EXERCISE MATERIAL:
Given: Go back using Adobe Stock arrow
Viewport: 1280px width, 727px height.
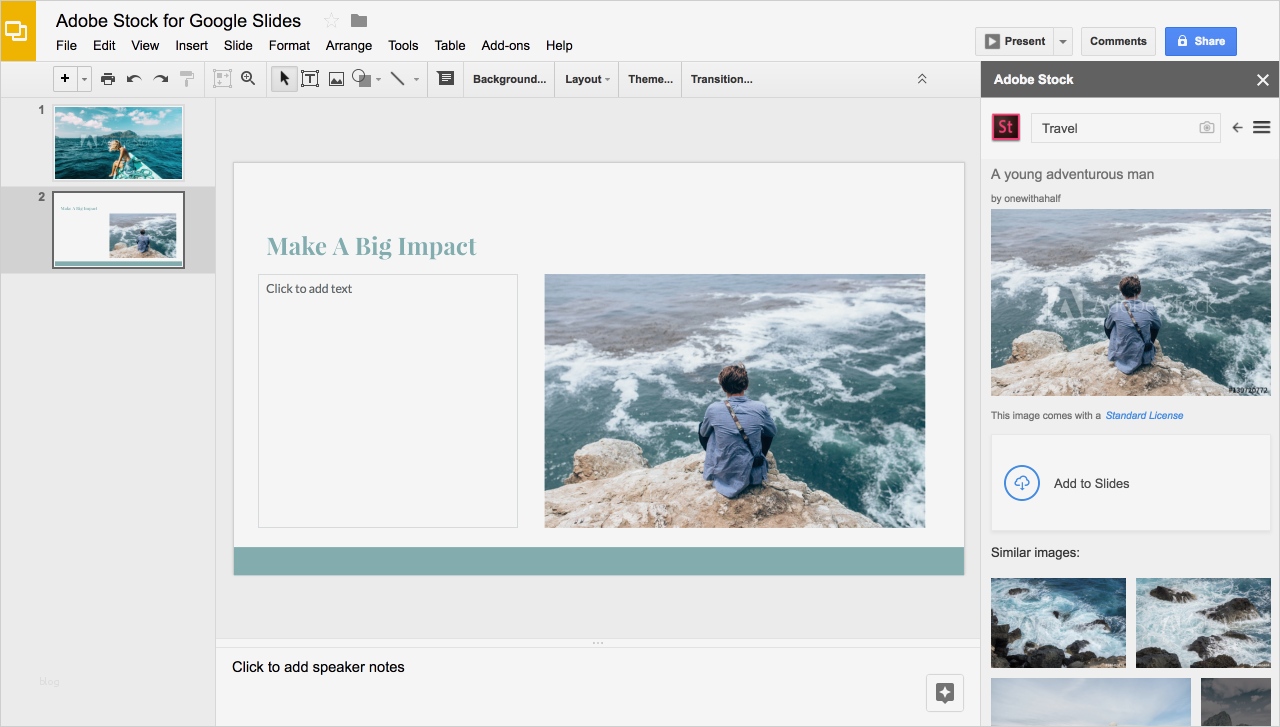Looking at the screenshot, I should 1237,128.
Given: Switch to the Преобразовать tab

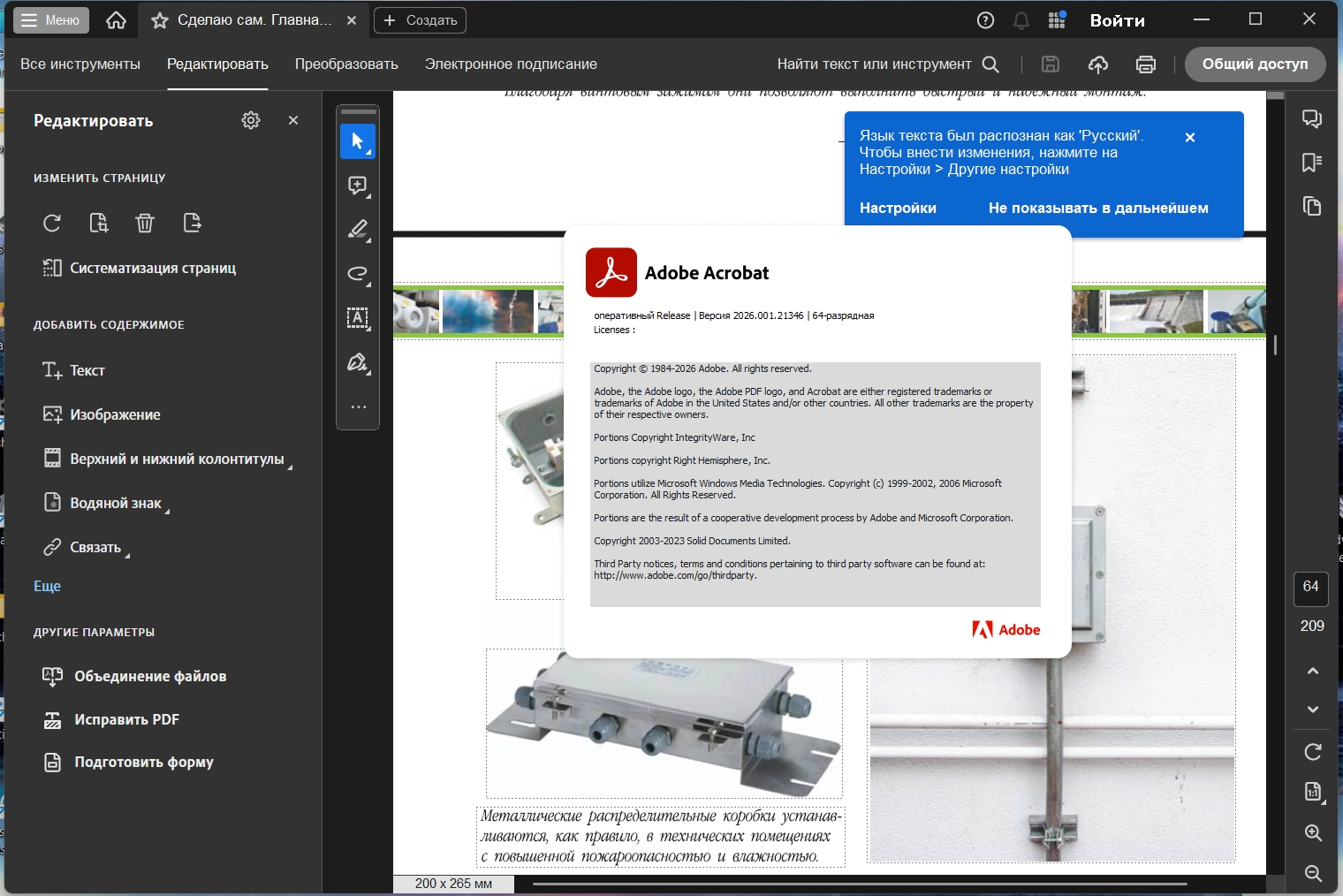Looking at the screenshot, I should (x=346, y=65).
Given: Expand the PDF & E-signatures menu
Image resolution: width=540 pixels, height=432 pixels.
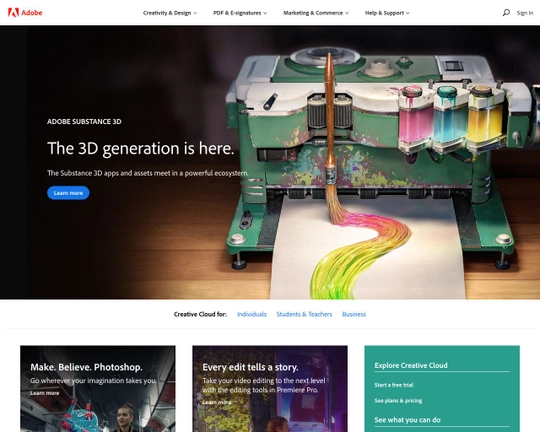Looking at the screenshot, I should [x=240, y=13].
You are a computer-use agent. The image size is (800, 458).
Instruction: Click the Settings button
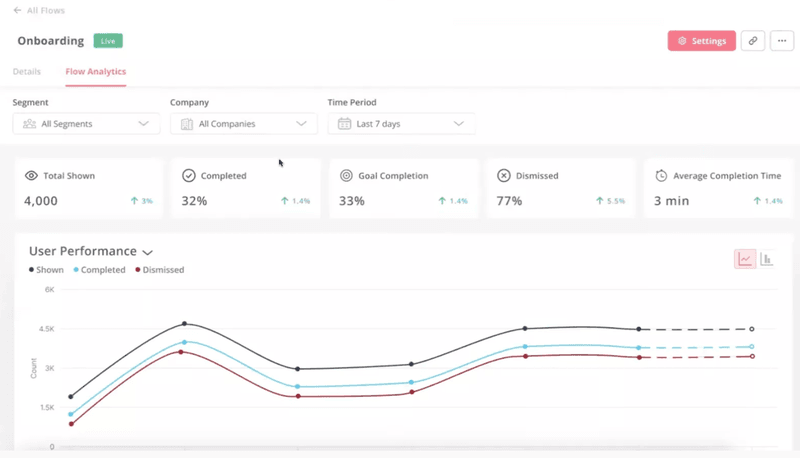(701, 41)
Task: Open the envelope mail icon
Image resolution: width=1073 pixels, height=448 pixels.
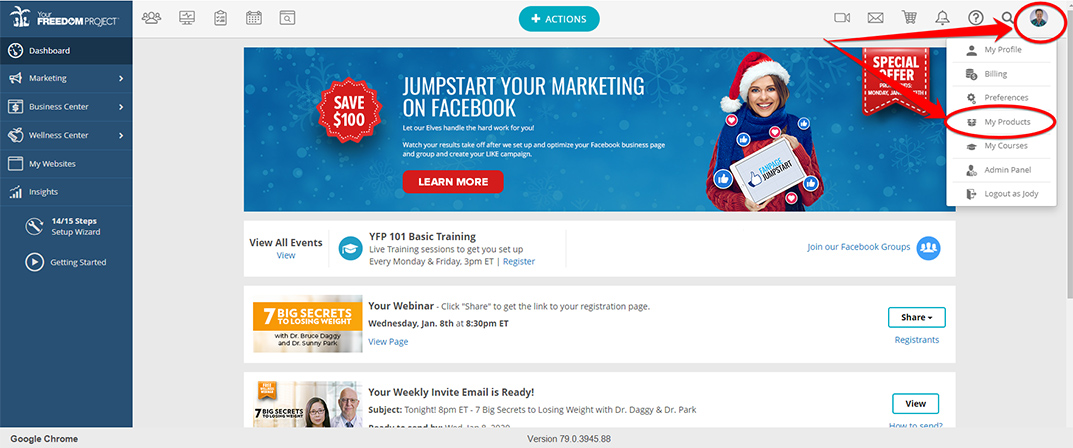Action: 875,18
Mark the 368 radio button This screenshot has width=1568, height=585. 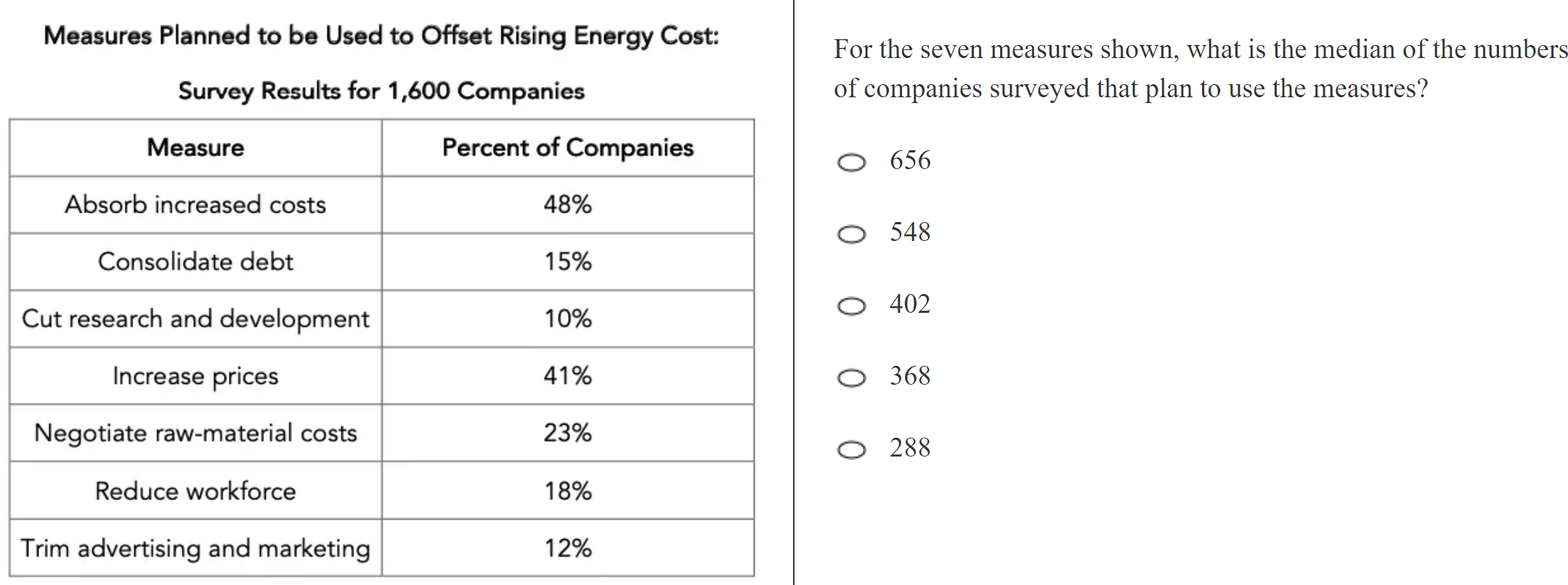pos(851,377)
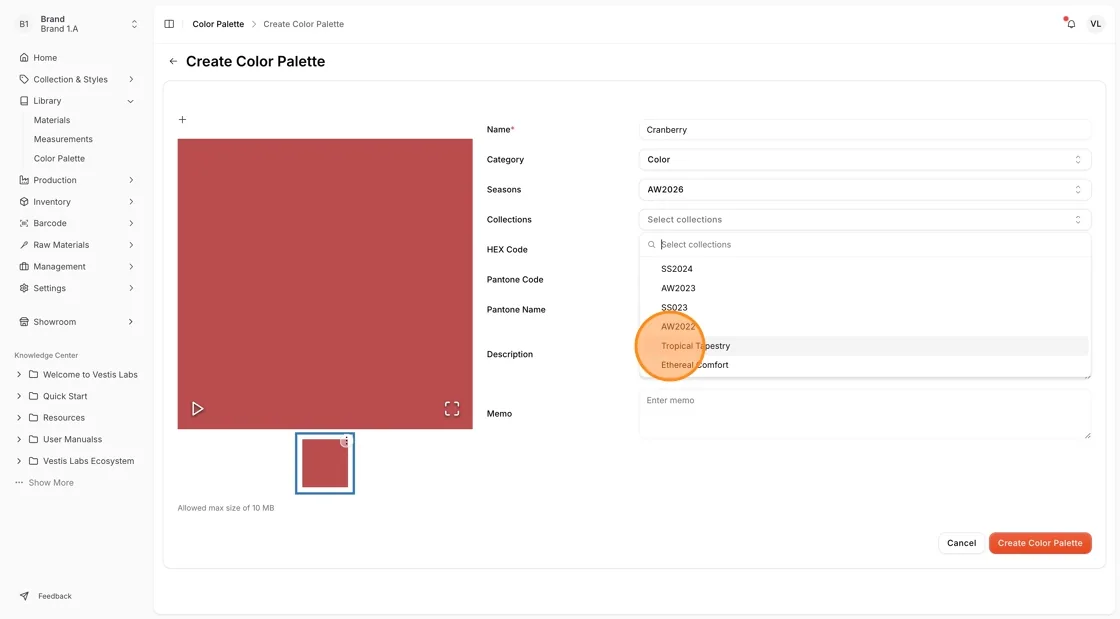Open the three-dot menu on thumbnail
The height and width of the screenshot is (619, 1120).
(346, 441)
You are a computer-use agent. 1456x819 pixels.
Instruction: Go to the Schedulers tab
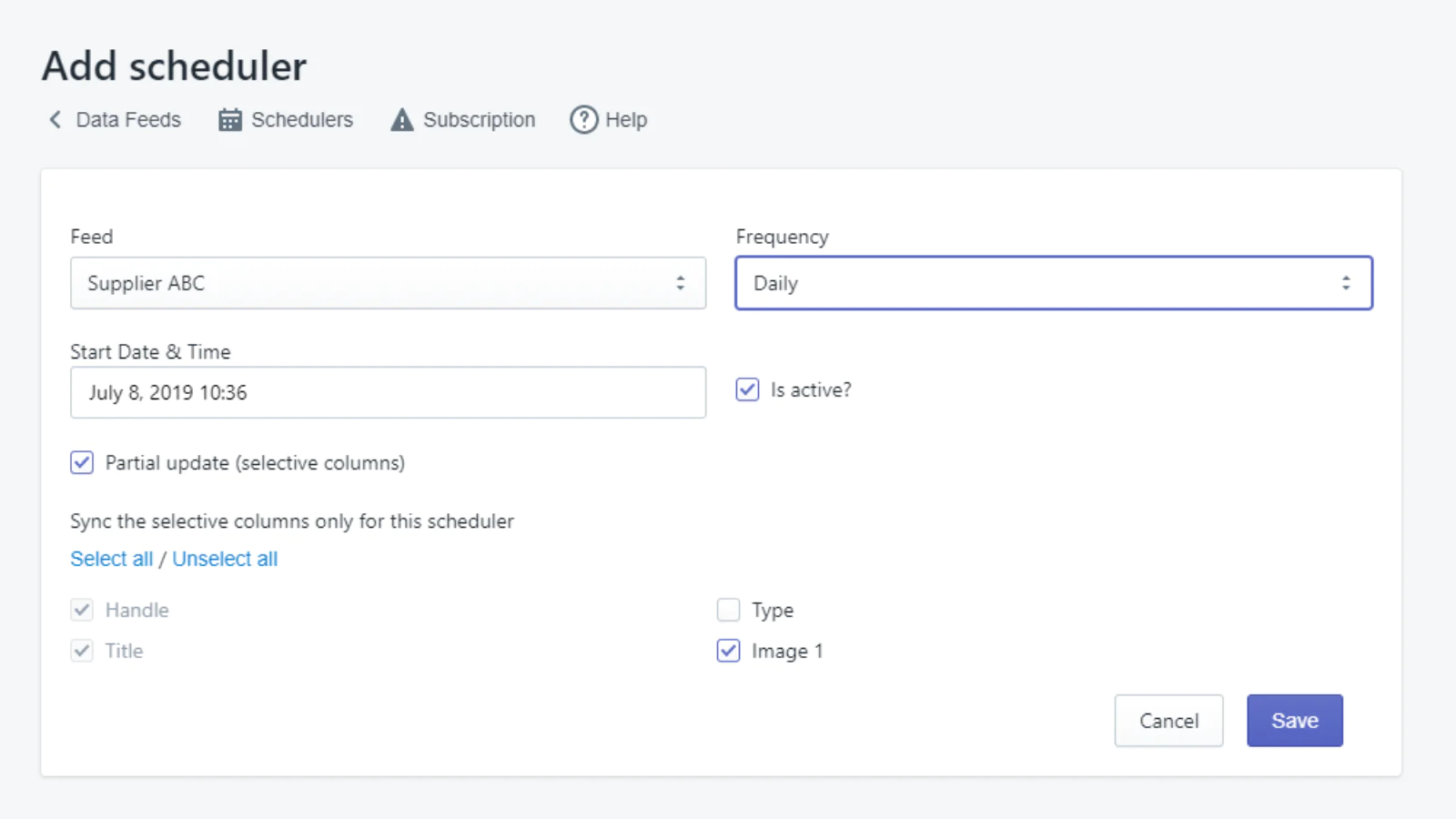point(301,120)
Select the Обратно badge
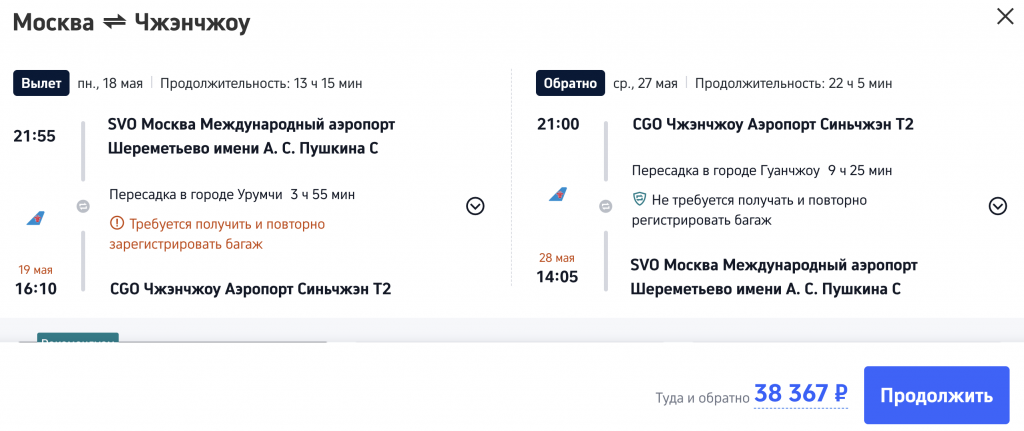 coord(570,83)
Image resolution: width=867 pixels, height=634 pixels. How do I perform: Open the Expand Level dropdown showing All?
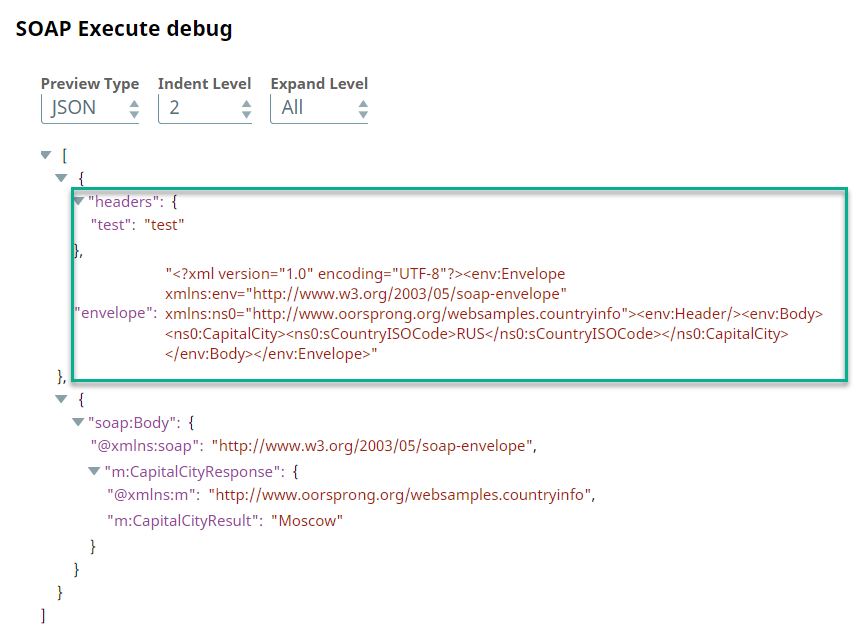(x=319, y=108)
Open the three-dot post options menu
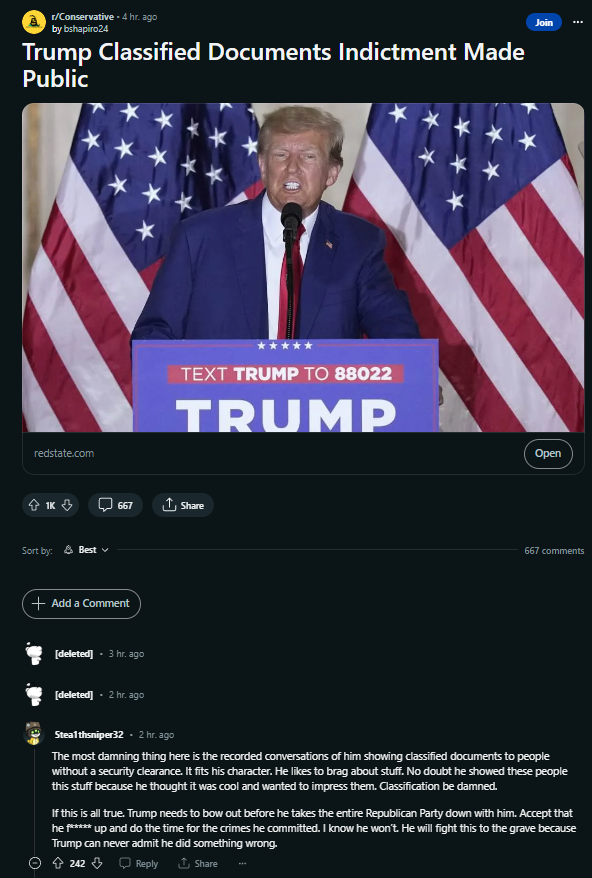The image size is (592, 878). 577,22
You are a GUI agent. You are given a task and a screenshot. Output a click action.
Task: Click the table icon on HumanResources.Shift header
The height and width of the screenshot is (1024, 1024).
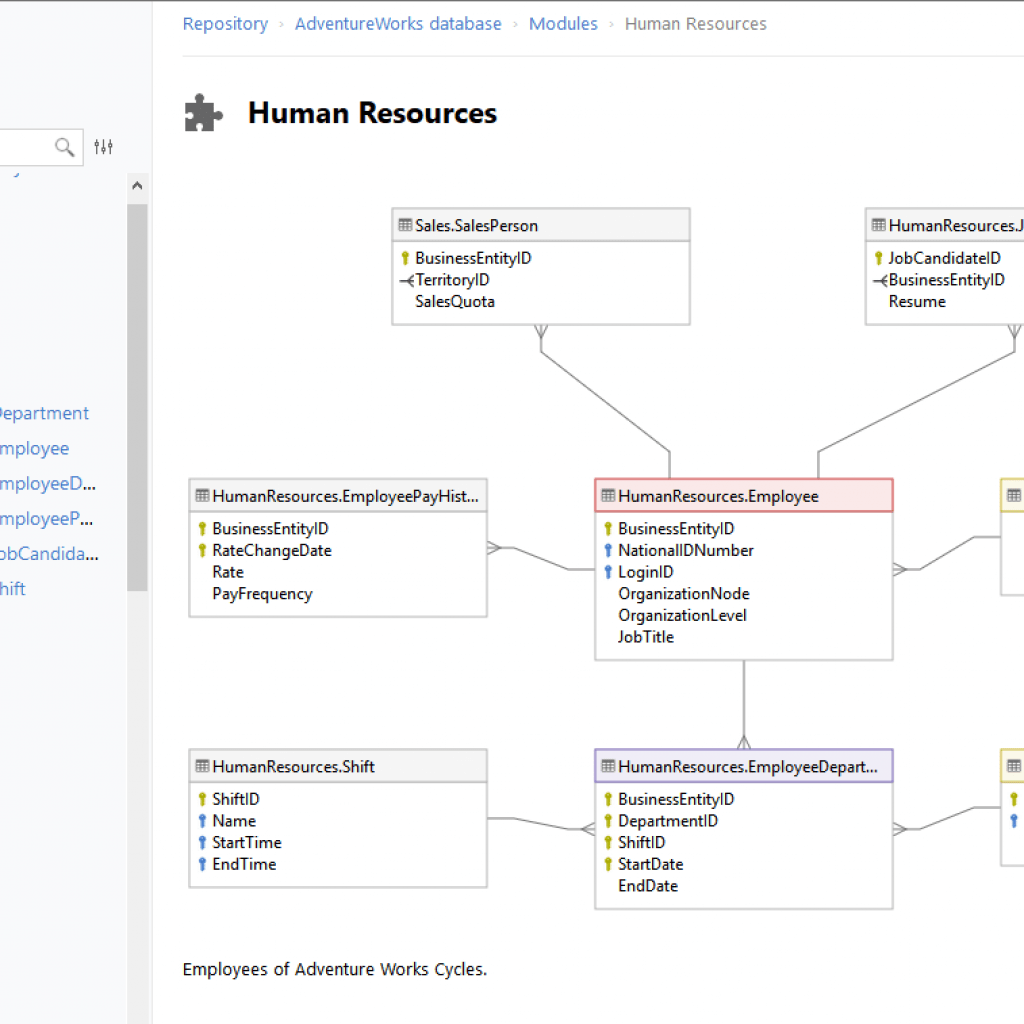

WHAT THE TASK ASKS: Can you return, unchanged, the lines of the material from the one containing "Select the Обратно badge" through the end of the material, both ends included and with the pictures left out?

RESPONSE:
Select the Обратно badge
 coord(570,83)
Image resolution: width=867 pixels, height=634 pixels. How do I perform: Open the Expand Level dropdown showing All?
(x=319, y=108)
Open the three-dot post options menu
The image size is (592, 878). 577,22
You are a GUI agent. You are given a task and a screenshot. Output a click action.
Task: Click the table icon on HumanResources.Shift header
The height and width of the screenshot is (1024, 1024).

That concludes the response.